Saved entries
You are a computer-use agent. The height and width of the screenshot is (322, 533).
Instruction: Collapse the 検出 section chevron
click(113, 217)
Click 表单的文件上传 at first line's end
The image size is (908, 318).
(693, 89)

◆ **What you are asked to do**: Retype the records above exactly.

◆ **Reply to the task**:
You are a computer-use agent. The height and width of the screenshot is (322, 533).
Instruction: Collapse the 検出 section chevron
click(113, 217)
Click 表单的文件上传 at first line's end
The image size is (908, 318).
(693, 89)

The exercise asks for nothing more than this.